En outre, la loi exige que le Département d’État américain, en consultation avec le secrétaire à la Santé et aux Services sociaux, le directeur des Instituts nationaux de la santé (NIH) et les responsables des services de renseignement concernés, présente un rapport sur les politiques et pratiques chinoises en matière de transplantation d’organes.
Ce rapport évaluera de manière formelle si le gouvernement chinois se livre actuellement, ou s’est livré par le passé, à une pratique systématique de prélèvements forcés d’organes. Il présentera également un aperçu des politiques chinoises en matière de transplantation d’organes, en abordant plus particulièrement les cas impliquant des pratiquants de Falun Gong, d’autres prisonniers d’opinion et d’autres groupes de victimes concernés.

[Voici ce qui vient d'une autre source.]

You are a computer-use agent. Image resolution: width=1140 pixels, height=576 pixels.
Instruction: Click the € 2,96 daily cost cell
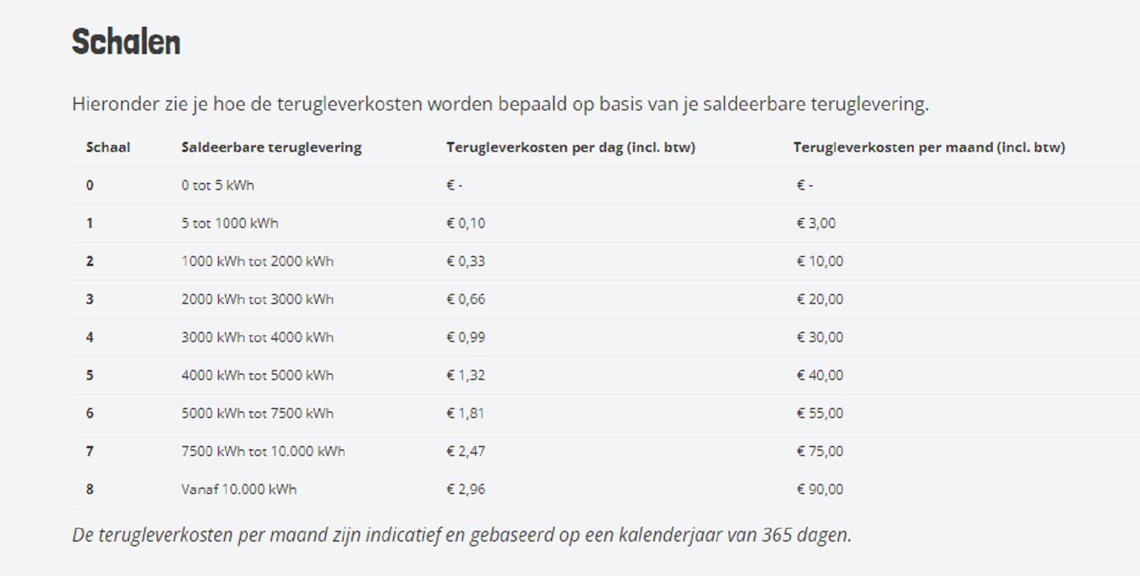coord(466,489)
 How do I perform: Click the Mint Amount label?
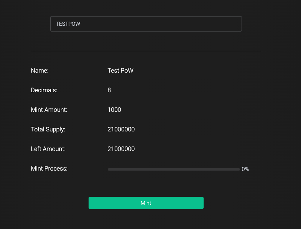[49, 110]
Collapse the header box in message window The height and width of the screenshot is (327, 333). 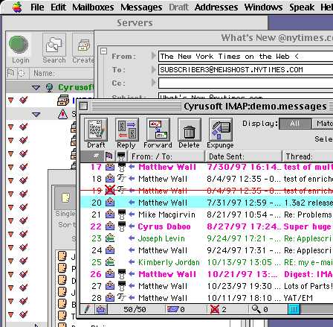(x=104, y=51)
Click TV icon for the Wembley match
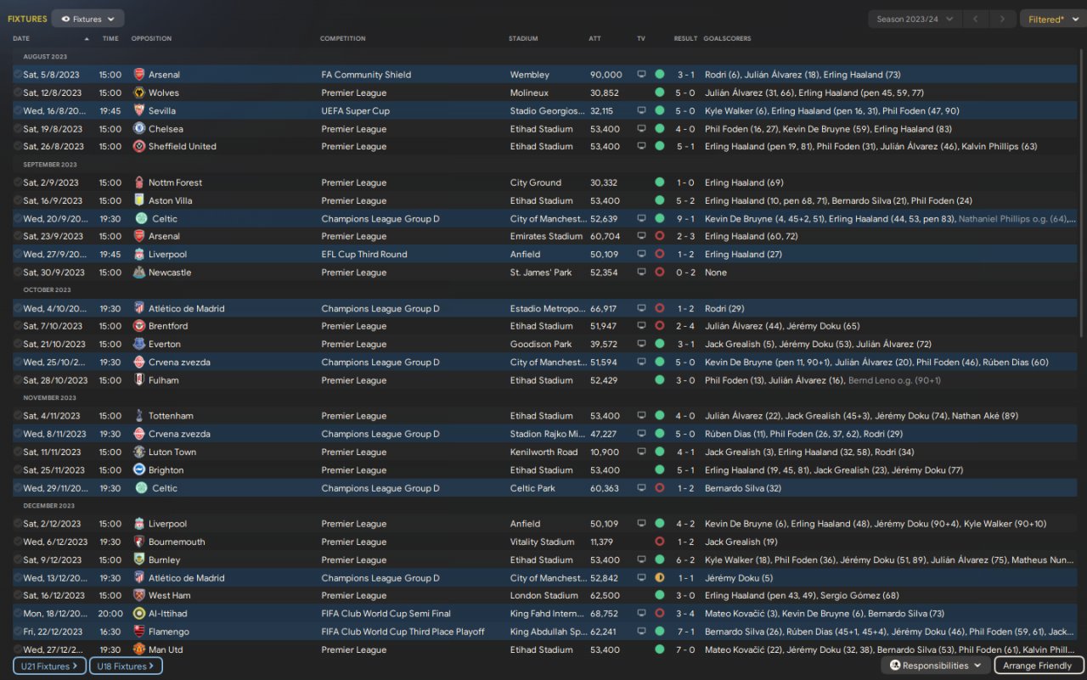This screenshot has width=1087, height=680. click(x=642, y=75)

Outre les données relatives au nombre annuel de transplantations d’organes et aux donneurs volontaires en Chine, le rapport comprendra des analyses concernant les sources d’organes et les délais d’obtention – y compris la plausibilité des calendriers communiqués – ainsi que des détails sur le financement américain des projets de recherche en matière de transplantation d’organes menés en Chine au cours de la dernière décennie.
En vertu de la dernière version de la législation, si le gouvernement américain constate que des prélèvements forcés d’organes ont bel et bien lieu en Chine, il doit alors déterminer si ces actes constituent un crime d’atrocité au regard du droit international.